To do:
This exercise calls for every line of the data below with the string "computer" in it.

Material to process:
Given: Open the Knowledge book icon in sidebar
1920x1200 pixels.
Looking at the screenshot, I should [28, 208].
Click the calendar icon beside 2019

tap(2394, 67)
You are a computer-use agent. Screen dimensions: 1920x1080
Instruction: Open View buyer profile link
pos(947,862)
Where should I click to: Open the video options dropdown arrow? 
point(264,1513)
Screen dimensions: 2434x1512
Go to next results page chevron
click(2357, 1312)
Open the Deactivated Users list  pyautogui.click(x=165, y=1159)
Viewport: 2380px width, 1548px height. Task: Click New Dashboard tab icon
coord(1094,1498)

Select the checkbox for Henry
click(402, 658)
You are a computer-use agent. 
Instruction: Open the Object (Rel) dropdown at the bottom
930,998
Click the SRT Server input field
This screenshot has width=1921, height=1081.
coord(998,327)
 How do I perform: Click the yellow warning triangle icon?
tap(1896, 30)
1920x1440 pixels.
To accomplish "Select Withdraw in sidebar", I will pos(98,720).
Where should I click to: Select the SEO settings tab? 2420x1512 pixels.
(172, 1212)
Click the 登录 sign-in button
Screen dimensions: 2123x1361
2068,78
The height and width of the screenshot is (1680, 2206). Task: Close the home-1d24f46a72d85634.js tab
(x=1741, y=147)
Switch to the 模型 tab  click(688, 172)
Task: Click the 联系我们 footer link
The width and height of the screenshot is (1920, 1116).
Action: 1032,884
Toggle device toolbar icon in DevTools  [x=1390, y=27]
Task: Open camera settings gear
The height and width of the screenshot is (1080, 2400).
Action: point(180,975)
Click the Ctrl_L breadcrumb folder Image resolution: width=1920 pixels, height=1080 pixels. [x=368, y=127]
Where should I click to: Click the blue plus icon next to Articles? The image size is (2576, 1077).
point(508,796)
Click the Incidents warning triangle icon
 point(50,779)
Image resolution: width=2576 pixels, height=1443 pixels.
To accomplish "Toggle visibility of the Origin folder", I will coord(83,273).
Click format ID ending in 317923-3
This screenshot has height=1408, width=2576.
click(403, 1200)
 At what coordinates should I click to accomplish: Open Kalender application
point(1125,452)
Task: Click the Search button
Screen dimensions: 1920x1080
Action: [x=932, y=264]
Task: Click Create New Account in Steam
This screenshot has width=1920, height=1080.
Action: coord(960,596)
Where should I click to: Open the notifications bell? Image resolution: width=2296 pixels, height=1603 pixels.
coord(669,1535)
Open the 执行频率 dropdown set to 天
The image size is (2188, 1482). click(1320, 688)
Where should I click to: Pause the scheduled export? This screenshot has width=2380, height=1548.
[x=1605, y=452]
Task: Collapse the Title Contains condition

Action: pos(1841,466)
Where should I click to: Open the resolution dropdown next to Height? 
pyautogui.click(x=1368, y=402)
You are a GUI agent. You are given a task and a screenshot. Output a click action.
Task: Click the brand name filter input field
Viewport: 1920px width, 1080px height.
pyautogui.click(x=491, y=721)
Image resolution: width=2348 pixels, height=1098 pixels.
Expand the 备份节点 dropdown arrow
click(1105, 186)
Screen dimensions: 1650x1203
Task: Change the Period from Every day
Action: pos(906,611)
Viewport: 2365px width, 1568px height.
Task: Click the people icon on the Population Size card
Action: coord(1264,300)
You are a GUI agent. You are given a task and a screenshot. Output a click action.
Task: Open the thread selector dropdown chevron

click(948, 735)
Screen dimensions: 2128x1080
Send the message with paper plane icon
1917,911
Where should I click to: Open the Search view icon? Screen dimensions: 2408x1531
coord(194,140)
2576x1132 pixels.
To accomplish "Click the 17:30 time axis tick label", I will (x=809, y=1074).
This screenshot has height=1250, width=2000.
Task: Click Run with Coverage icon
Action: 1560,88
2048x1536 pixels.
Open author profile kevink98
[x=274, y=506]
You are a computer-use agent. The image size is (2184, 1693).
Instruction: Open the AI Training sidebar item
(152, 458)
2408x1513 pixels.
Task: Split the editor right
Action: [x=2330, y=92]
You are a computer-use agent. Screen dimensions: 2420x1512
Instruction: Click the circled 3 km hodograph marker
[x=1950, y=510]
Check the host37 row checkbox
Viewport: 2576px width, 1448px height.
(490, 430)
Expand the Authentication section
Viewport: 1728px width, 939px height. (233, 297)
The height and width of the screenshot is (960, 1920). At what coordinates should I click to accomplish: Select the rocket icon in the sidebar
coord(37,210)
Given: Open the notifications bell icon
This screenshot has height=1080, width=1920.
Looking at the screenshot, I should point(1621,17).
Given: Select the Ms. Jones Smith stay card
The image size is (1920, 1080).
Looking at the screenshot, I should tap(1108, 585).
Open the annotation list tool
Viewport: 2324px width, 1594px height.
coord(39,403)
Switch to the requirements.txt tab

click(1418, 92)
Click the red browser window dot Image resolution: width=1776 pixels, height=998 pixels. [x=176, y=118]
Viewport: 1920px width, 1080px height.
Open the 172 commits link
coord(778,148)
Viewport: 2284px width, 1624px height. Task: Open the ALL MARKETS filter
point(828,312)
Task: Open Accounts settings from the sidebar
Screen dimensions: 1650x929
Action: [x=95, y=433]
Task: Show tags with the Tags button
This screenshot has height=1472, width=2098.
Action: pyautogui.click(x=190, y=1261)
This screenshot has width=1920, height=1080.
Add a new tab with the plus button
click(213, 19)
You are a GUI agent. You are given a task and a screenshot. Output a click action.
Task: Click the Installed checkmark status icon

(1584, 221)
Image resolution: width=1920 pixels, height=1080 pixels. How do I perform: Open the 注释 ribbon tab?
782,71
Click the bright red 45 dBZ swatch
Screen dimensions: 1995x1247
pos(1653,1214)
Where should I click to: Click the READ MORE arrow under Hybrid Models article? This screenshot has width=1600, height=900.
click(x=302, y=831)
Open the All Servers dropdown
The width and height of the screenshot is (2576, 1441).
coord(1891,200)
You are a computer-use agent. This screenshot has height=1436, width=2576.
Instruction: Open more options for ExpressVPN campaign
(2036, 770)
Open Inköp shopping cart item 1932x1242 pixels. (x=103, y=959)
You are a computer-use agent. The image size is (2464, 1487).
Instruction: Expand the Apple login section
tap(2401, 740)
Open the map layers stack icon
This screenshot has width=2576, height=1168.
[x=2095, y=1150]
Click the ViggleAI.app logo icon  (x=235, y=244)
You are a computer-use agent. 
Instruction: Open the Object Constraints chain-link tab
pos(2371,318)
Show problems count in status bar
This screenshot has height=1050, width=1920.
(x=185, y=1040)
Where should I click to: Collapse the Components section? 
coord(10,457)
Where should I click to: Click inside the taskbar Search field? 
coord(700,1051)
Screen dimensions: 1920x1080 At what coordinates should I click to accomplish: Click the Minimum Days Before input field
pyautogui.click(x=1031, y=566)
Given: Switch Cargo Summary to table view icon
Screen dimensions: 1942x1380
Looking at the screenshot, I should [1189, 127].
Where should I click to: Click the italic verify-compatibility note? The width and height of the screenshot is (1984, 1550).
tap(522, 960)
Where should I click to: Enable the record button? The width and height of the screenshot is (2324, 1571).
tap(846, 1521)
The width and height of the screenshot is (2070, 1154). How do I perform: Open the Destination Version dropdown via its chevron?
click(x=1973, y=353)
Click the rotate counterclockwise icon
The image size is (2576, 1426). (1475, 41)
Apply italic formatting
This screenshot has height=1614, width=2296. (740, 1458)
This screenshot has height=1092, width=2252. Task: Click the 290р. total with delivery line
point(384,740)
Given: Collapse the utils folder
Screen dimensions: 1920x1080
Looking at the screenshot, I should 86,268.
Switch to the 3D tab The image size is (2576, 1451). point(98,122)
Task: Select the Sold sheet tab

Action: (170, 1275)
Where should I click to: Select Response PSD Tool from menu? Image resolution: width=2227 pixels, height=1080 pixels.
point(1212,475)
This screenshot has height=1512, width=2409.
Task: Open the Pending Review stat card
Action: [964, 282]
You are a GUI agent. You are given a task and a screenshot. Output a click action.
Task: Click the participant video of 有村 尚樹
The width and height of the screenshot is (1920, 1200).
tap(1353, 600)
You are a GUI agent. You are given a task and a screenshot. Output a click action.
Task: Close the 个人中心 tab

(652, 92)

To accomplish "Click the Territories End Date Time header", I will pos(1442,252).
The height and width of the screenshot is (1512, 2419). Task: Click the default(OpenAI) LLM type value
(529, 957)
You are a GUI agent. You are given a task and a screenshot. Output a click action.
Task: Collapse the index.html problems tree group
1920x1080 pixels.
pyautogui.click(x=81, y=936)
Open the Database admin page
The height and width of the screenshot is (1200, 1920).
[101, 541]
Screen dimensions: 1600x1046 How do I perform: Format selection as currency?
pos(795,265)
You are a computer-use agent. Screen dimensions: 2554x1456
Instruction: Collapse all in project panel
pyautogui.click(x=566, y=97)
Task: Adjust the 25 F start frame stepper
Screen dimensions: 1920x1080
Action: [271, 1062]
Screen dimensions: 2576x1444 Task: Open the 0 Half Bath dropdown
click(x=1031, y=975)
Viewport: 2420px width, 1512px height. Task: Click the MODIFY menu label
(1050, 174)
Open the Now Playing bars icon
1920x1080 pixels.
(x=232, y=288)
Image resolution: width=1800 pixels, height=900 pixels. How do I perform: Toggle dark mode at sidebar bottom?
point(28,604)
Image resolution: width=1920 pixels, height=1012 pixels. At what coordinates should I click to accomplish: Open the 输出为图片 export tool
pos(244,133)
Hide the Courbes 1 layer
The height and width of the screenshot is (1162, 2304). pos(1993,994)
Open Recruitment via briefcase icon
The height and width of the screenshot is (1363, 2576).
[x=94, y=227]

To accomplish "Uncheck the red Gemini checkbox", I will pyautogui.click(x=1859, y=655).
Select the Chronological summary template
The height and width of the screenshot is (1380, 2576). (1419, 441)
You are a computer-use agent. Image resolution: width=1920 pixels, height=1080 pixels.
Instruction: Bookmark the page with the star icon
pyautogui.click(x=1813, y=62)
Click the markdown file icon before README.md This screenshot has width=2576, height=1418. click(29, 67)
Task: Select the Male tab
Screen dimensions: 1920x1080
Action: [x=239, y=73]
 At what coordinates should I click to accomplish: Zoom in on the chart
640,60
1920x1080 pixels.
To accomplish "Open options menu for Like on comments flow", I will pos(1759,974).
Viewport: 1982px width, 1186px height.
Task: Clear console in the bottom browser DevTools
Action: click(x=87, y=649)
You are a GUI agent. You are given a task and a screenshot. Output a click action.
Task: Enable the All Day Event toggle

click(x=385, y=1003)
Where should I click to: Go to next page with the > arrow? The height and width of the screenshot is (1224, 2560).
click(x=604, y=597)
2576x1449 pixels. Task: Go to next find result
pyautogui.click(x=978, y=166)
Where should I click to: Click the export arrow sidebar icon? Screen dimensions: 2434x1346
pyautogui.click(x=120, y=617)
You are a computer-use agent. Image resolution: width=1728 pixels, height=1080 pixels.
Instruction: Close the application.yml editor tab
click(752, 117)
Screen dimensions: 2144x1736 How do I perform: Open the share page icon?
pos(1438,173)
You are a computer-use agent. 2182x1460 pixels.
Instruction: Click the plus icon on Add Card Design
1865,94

Answer box:
You are a computer-use agent. Screen dimensions: 1920x1080
You are a computer-use agent. 
You are a computer-use agent. The image size is (2184, 1693).
You are a computer-use agent. Screen dimensions: 2420x1512
You are a computer-use agent. This screenshot has height=1436, width=2576.
You are a computer-use agent. The image size is (2464, 1487).
You are a computer-use agent. 
You are a computer-use agent. Screen dimensions: 2554x1456
You are a computer-use agent. Image resolution: width=1920 pixels, height=1080 pixels.
You are a computer-use agent. Image resolution: width=1728 pixels, height=1080 pixels.
You are a computer-use agent. 2182x1460 pixels.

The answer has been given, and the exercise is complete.